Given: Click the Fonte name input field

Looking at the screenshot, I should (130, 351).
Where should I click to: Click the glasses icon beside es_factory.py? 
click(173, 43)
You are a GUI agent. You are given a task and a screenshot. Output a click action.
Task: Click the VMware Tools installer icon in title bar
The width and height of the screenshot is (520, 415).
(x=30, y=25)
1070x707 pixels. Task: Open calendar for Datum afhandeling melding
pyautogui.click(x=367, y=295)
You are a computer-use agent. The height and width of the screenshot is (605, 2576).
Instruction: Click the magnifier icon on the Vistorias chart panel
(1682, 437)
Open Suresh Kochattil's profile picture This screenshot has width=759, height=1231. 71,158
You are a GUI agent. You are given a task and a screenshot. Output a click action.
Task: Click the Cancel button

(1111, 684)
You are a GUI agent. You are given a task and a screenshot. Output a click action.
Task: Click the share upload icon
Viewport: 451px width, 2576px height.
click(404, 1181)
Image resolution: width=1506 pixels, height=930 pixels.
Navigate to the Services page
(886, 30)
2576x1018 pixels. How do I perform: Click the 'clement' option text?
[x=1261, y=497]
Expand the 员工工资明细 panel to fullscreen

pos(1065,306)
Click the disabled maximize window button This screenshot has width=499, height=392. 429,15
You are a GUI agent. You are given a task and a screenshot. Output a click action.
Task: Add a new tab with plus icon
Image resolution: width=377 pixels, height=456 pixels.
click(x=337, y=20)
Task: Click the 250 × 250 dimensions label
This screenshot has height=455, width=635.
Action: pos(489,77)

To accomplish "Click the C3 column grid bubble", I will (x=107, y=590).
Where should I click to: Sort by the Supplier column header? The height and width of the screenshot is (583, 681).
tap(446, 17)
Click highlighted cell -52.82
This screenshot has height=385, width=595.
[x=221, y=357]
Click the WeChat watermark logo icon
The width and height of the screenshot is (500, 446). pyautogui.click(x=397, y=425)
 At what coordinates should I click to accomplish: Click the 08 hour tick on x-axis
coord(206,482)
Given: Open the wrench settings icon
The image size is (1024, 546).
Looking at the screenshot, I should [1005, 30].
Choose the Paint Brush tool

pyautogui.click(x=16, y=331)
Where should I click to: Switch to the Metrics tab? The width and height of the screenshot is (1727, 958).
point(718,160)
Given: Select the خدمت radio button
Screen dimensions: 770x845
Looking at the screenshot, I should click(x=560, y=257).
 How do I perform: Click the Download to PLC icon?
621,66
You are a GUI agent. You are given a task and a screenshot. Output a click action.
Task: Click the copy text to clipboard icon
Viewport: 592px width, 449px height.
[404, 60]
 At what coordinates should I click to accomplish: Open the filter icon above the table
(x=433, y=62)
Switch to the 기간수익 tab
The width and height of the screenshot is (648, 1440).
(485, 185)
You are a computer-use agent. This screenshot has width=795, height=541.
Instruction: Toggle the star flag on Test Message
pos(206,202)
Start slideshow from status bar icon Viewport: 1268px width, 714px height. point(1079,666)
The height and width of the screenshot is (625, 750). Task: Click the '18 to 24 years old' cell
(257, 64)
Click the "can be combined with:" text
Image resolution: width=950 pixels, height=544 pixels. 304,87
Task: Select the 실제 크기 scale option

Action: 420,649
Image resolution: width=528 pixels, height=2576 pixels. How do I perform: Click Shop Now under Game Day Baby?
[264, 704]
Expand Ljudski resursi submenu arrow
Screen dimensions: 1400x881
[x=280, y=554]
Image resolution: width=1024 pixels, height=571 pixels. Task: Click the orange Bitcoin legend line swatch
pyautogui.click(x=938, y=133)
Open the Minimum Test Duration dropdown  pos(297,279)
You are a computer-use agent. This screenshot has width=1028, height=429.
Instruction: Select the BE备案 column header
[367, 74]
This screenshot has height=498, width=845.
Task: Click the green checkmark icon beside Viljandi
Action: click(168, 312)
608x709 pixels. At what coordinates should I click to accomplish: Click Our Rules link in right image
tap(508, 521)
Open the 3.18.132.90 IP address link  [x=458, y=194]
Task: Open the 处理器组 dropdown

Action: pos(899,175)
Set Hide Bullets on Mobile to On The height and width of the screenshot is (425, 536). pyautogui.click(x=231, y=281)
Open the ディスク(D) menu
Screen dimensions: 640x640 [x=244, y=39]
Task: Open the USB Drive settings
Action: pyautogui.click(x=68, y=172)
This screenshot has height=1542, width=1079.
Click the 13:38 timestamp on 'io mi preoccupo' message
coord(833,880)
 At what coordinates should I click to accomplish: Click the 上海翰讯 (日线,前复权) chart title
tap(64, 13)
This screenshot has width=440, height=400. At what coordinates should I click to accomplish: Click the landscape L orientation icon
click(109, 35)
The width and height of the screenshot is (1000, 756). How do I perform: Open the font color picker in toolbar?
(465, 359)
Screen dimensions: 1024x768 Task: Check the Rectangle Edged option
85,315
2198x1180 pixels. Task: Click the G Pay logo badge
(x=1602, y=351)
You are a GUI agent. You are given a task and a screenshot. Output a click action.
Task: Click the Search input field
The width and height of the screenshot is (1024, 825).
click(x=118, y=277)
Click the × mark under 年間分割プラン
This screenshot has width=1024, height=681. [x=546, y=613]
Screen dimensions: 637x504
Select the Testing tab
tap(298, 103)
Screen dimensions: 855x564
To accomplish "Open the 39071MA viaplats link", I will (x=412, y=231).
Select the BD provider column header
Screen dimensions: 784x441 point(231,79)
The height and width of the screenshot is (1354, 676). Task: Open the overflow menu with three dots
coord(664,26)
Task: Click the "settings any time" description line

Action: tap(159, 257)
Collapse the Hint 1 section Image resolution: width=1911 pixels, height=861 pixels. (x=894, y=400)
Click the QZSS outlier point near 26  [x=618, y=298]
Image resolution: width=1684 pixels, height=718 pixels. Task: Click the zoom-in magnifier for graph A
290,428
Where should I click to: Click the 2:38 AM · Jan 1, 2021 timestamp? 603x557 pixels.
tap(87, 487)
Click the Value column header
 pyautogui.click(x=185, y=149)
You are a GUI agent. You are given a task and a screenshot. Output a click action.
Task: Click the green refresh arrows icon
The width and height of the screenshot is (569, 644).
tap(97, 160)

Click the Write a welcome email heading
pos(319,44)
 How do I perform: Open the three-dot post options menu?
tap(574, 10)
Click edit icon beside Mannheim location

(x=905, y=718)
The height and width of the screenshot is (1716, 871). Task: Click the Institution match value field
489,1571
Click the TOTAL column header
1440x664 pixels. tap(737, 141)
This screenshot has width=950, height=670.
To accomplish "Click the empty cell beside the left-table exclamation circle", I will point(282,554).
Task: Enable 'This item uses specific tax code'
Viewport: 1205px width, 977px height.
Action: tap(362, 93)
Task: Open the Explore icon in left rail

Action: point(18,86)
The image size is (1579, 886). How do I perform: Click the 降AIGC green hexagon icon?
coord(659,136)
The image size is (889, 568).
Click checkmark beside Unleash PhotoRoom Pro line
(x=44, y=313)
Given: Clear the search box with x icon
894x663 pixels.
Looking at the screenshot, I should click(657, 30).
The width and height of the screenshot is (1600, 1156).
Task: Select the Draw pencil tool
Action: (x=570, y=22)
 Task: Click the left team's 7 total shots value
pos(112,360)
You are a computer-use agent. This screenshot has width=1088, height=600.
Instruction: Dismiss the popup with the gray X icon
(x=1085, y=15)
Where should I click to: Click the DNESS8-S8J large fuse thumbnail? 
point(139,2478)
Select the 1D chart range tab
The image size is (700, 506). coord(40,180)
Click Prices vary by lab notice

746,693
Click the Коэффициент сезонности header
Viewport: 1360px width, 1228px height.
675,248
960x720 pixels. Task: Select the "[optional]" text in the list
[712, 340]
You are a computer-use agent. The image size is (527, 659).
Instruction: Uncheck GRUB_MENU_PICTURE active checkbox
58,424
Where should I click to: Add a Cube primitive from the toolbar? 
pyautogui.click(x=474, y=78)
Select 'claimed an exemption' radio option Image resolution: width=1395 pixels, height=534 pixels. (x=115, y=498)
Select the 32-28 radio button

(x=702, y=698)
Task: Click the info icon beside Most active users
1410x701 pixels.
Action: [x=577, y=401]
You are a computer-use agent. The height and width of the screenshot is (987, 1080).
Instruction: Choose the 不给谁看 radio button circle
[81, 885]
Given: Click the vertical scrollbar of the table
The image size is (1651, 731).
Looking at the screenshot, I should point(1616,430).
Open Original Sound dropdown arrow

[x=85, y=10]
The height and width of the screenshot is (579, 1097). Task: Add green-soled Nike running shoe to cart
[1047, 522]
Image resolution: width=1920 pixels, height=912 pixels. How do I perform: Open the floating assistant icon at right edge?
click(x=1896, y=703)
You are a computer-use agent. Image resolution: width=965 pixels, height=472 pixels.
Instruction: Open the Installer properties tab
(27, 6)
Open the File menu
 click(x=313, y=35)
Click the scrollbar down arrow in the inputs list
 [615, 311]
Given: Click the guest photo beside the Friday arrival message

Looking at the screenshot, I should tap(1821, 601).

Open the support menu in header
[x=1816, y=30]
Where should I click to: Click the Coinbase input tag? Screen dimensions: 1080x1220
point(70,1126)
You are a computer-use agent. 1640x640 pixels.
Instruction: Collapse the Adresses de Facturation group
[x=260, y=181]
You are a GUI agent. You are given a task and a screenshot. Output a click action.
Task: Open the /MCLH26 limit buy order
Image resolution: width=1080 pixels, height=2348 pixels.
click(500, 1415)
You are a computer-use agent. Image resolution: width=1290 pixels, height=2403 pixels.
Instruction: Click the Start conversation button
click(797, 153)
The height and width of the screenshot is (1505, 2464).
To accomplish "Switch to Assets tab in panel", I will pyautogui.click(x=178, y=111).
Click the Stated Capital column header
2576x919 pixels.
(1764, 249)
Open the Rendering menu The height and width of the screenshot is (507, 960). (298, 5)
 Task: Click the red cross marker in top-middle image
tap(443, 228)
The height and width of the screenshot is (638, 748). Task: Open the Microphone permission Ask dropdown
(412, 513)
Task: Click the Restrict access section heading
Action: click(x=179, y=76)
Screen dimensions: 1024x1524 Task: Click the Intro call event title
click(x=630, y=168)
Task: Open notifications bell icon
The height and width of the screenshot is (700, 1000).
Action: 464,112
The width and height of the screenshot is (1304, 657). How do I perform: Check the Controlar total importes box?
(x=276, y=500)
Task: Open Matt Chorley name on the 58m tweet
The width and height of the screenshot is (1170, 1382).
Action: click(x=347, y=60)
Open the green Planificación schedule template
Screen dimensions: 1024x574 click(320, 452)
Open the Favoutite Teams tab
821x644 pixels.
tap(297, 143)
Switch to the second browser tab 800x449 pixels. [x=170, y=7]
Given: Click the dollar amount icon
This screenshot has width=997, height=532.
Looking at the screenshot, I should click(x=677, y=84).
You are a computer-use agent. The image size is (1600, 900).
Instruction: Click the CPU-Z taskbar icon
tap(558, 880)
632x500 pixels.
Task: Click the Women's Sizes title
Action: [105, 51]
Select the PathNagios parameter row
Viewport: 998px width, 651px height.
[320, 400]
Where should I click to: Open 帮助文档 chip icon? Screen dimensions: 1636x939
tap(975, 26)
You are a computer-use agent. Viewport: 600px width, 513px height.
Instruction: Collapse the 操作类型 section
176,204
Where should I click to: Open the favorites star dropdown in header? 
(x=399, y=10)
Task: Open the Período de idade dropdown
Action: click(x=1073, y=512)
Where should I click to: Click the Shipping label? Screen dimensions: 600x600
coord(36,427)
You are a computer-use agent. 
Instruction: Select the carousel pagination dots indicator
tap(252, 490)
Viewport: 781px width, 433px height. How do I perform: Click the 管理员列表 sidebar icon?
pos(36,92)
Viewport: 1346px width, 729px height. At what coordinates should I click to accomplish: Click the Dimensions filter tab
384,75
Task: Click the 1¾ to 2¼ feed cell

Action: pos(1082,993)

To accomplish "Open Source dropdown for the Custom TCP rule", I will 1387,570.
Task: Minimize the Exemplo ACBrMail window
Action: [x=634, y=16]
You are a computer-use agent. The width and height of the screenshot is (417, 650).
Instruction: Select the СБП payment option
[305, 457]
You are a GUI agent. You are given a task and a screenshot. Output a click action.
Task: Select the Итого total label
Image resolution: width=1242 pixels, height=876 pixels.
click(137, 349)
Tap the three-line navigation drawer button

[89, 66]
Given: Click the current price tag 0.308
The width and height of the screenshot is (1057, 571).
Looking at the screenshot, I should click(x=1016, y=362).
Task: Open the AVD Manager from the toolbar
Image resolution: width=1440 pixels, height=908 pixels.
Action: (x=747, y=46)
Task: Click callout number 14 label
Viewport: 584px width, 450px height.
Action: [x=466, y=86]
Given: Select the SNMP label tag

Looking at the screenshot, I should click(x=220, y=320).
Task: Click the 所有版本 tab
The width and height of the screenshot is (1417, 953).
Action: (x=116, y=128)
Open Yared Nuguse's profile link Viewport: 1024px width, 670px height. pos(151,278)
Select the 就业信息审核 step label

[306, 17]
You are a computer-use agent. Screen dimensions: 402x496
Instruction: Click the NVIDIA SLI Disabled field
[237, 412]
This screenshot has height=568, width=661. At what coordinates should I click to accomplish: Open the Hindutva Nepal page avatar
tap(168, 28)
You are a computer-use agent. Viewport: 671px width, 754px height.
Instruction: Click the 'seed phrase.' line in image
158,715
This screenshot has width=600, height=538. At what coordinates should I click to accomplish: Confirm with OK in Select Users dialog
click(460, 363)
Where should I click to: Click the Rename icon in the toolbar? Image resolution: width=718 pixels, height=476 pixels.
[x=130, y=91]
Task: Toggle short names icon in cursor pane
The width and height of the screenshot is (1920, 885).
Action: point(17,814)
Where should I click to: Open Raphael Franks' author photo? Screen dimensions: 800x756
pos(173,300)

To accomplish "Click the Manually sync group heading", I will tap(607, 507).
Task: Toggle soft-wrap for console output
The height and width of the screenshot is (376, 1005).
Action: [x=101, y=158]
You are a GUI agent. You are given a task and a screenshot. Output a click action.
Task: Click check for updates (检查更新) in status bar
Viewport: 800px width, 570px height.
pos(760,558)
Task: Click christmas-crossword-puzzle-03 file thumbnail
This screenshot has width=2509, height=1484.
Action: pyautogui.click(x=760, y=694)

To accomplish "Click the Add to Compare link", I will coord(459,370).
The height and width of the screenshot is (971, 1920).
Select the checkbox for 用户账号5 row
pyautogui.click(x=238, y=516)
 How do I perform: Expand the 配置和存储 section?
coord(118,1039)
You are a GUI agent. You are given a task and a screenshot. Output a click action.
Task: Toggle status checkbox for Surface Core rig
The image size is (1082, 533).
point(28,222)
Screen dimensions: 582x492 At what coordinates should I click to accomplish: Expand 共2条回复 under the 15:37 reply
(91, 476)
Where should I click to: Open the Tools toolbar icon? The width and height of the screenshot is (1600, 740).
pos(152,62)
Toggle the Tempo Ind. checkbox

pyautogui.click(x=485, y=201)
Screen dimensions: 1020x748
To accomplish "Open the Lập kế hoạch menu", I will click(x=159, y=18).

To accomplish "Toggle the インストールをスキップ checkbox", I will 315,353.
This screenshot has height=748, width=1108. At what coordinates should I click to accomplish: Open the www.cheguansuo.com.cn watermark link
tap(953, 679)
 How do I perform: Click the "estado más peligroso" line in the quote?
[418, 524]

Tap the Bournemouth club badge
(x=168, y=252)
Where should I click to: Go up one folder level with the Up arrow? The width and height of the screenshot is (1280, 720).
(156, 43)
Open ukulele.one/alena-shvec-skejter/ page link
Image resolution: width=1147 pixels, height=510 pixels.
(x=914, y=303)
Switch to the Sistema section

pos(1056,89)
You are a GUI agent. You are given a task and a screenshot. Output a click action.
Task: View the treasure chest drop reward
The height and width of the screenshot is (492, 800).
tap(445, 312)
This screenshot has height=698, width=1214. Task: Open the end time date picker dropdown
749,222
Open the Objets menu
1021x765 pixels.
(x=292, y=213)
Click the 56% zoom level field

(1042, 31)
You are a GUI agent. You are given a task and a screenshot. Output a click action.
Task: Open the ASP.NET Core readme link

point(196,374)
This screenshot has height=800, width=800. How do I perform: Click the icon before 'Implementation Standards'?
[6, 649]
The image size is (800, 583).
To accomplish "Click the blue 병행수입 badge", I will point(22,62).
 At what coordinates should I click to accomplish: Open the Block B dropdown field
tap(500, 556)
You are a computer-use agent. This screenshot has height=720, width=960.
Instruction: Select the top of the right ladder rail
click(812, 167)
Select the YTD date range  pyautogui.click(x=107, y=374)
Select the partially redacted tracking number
++++++
-- Your instructions --
Find the lines of the listing that contain the string "number" and give how many there are, with no other words.

-- Result --
2